Sandeepa: Well, since I was not acquainted with the publishing world and did not have a clear clue as how to write a book proposal etc., my initial attempts of book proposals were a flop. I got polite rejections from couple of literary agents, at which point I was almost ready to give up. And then Harper Collins contacted me. My wonderful editor from Harper was actually a blog reader whom I did not know then. She has been a big driving force behind this book of mine.
Aalok: What is this book, in your own words?
Sandeepa: This book is not a cookbook in the strict sense. It is a food narrative where food is around where the stories play out and there are recipes to boot.
Aalok: Do you think cooking themed books can do well without photos, given that today all recipe books are becoming glossy coffee table books?
Sandeepa: In a traditional cookbook, I would definitely want photos. But there is this other genre of food narrative or food memoirs where the picture is drawn by words, and in those books, I don’t think photos are necessary. There, more than the mere recipe, it is the sentiment around food that draws the reader.
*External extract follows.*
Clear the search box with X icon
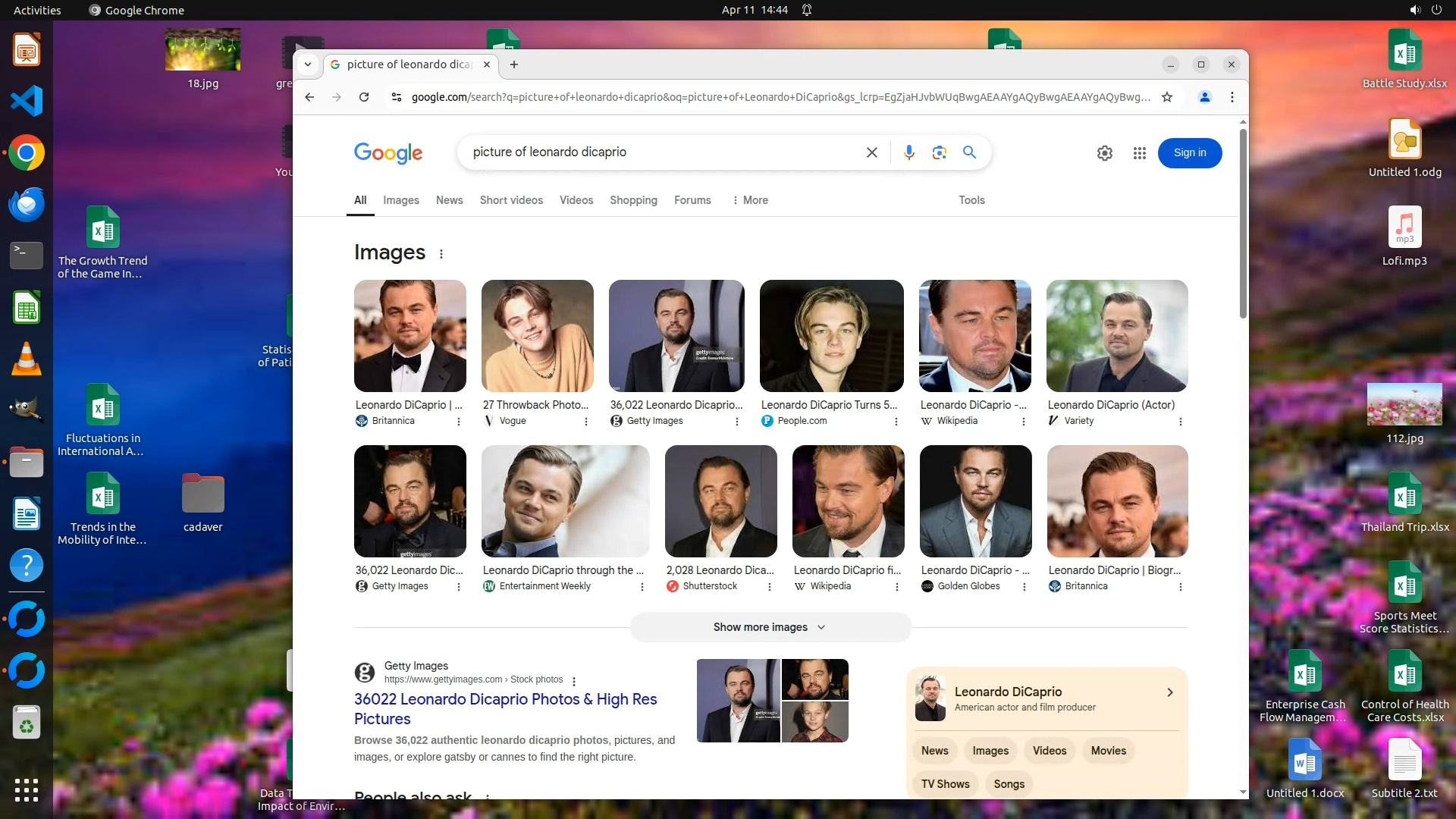The width and height of the screenshot is (1456, 819). click(x=872, y=152)
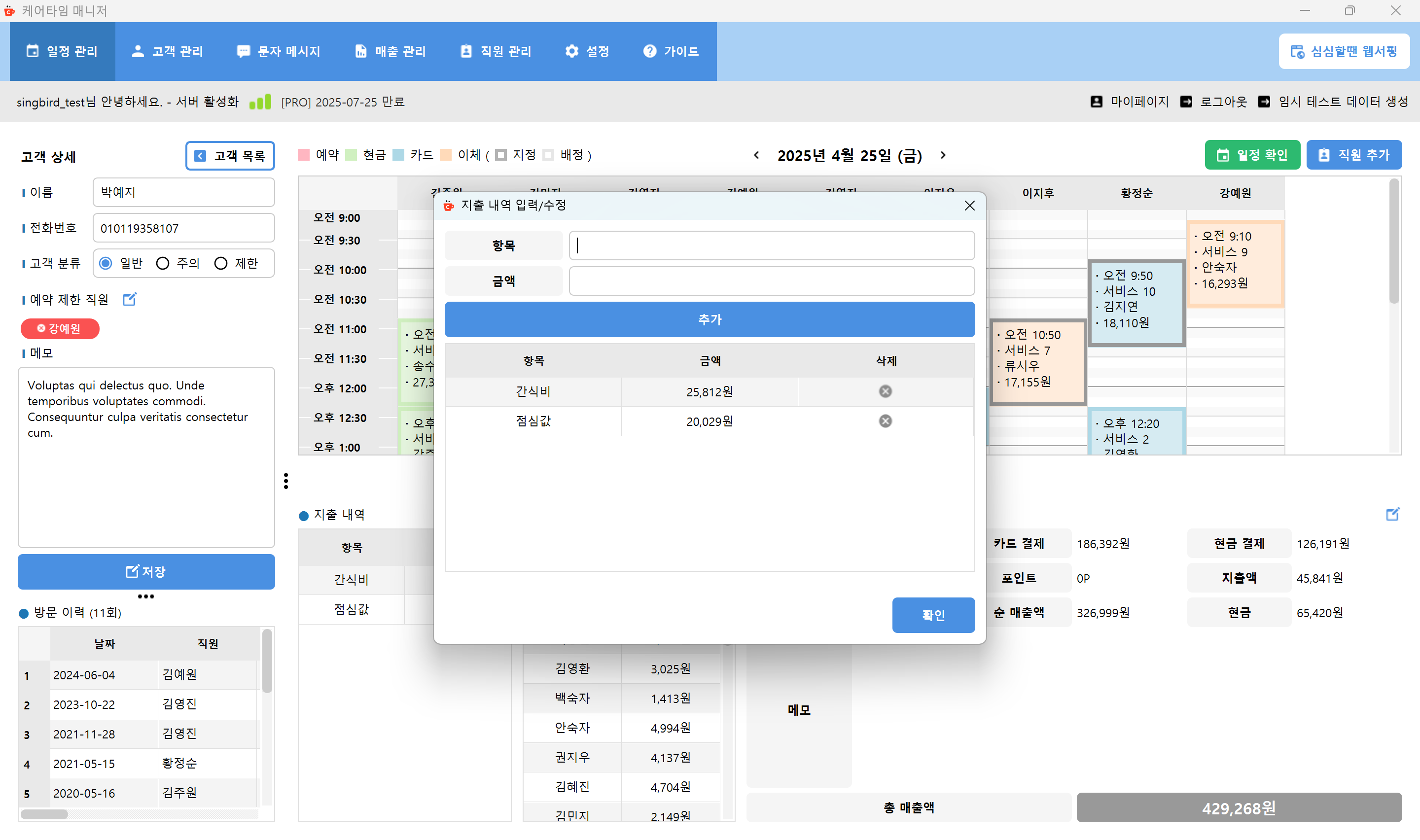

Aalok: Is there a second book coming?
Sandeepa: I would love to but nothing decided as of now.
Aalok: What’s your favourite dish?
Sandeepa: Depends. I love a good Biriyani and Thai Red Curry, as much as a Masoor Dal and Alu Posto.
Aalok: Any other genre of writing you would want to try your hand with?
Sandeepa: Pure Fiction
Aalok: When do you write?
Sandeepa: Mostly at night after the girls go to bed
Aalok: The newest world-best recipe you have discovered?
Sandeepa: This perfectly chocolaty chocolate cake that my 9 year old has been baking. My friends’ daughter found it and since then it has been a rage at all our birthday parties.